Secretary of State John Kerry backtracked on the language he had used to describe the fight against the Islamic State of Iraq and Syria (ISIS, also known as ISIL), saying in an interview on CBS' "Face the Nation" Sunday that, "we are at war" with the group.
"I think there's frankly a kind of tortured debate going on about terminology," said Kerry, who rejected the word "war" in an interview with CBS News State Department correspondent Margaret Brennan last week and warned that people shouldn't get "war fever."
"In terms of al Qaeda, which we have used the word 'war' with, yeah...we are at war with al Qaeda and it's affiliates. And in the same context if you want to use it, yes, we are at war with ISIL in that sense," Kerry said. "But I think it's waste of time to focus on that. Frankly, lets consider what we have to do to degrade and defeat ISIL."
Kerry has been traveling throughout the Middle East working to build a coalition of nations to fight ISIS in capacities ranging from carrying out airstrikes alongside the U.S. to providing humanitarian aid. International outrage against the group grew again Saturday after they released a video appearing to show the beheading of British aid worker David Haines.
Although Kerry said that some countries have offered to send troops to fight the Islamic militants on the ground in Iraq and Syria, "we are not looking for that at this moment" and is not yet ready to announce which country will take what actions.
Kerry said the Syrian opposition forces will serve as the troops on the ground in the fight.
"The Syrian opposition is on the ground and one of the regrettable things is, it has been fighting ISIL by itself over the course of the last couple of years. And it's one of the reasons that they've had a difficult battle," Kerry said. "Now, with the air support and other efforts from other countries, they will be augmented in their capacity."
The president has requested authorization from Congress to further train and equip the rebels, but will have to wait a few more days for lawmakers to vote on the issue.
But Kerry was confident that every aspect of the plan the president put forward in a speech to the nation last Wednesday night will be carried out by the U.S. and it's allies.
"People should not think about this effort just in terms of strikes. In fact, as some have pointed out, that alone is not going to resolve this challenge," he said.
One thing he rejected was the possibility of coordinating with the Syrian government. The Syrian Foreign Minister has said that his country welcomes U.S. airstrikes and would like to coordinate.

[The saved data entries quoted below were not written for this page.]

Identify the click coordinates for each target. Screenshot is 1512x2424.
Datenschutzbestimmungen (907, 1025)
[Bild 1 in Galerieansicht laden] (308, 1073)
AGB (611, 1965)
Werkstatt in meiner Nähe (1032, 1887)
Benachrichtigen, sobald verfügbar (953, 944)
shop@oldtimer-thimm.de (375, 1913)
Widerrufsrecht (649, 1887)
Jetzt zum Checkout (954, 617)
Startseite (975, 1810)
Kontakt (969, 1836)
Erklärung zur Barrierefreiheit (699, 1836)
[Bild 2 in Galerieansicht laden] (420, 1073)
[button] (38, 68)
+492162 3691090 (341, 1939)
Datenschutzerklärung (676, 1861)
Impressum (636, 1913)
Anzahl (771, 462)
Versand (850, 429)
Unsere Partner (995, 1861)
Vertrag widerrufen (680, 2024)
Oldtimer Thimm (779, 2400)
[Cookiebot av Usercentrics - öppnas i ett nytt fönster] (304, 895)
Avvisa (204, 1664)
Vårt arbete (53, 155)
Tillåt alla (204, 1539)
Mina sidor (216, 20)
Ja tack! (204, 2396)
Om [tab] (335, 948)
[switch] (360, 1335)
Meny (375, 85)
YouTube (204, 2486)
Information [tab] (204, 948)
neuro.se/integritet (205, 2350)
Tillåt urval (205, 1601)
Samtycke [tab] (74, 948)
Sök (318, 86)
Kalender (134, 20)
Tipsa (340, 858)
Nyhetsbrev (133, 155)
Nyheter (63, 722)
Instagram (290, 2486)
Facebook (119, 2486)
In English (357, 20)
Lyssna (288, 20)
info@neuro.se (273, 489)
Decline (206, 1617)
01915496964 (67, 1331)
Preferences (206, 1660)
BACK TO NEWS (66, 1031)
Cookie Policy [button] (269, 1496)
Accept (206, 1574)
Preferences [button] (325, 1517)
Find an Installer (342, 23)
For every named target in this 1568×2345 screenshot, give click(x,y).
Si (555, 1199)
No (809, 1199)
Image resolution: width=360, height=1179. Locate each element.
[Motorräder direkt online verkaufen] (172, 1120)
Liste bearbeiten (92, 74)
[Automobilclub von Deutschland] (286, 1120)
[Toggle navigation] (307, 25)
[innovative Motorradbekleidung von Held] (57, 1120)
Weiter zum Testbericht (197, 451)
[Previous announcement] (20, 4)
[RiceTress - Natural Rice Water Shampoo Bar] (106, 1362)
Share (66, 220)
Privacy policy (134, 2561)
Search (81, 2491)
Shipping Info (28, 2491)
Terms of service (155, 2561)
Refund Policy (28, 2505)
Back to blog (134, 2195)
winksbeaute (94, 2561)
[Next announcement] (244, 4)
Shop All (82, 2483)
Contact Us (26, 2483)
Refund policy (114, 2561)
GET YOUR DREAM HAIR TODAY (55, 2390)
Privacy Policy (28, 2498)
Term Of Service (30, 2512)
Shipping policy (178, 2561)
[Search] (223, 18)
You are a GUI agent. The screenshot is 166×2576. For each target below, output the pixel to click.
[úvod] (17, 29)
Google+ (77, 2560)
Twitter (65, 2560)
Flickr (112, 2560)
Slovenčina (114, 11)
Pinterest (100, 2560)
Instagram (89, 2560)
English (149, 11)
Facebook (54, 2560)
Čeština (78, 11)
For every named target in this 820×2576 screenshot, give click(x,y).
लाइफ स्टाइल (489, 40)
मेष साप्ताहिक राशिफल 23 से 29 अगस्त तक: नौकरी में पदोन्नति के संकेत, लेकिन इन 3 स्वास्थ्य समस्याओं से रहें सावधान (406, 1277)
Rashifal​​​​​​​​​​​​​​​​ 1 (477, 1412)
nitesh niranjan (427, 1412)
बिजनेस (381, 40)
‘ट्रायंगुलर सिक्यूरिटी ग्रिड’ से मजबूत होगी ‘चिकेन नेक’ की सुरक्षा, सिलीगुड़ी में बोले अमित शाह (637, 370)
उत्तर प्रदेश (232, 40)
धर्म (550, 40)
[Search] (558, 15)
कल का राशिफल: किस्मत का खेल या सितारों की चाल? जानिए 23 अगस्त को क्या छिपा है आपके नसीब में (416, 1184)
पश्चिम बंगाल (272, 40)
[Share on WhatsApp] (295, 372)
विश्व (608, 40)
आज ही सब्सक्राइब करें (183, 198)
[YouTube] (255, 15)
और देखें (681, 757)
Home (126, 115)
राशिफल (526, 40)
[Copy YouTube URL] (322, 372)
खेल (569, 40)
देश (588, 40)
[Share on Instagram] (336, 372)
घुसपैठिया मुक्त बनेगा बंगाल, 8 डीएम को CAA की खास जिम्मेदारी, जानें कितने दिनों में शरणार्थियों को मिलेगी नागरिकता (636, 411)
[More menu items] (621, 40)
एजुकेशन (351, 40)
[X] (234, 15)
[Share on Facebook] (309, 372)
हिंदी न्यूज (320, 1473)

"We're not going to coordinate it with Syria," Kerry said. "We will certainly want to de-conflict and make certain that they're not about to do something that they might regret even more seriously. But we're not going to coordinate, it's not a cooperative effort. We're going to do what they haven't done, what they had plenty of opportunity to do, which is to take on ISIL and to degrade it and eliminate it as a threat."